### [TASK ITEM]
Restate all of the data below word for word.

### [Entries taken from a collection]
- - - - - - -

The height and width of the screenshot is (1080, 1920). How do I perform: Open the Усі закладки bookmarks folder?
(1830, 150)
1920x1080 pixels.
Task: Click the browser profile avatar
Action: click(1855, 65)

- - - - - - -

### [PROBLEM SOLUTION]
The height and width of the screenshot is (1080, 1920). How do I perform: Open the Усі закладки bookmarks folder?
(1830, 150)
1920x1080 pixels.
Task: Click the browser profile avatar
Action: click(1855, 65)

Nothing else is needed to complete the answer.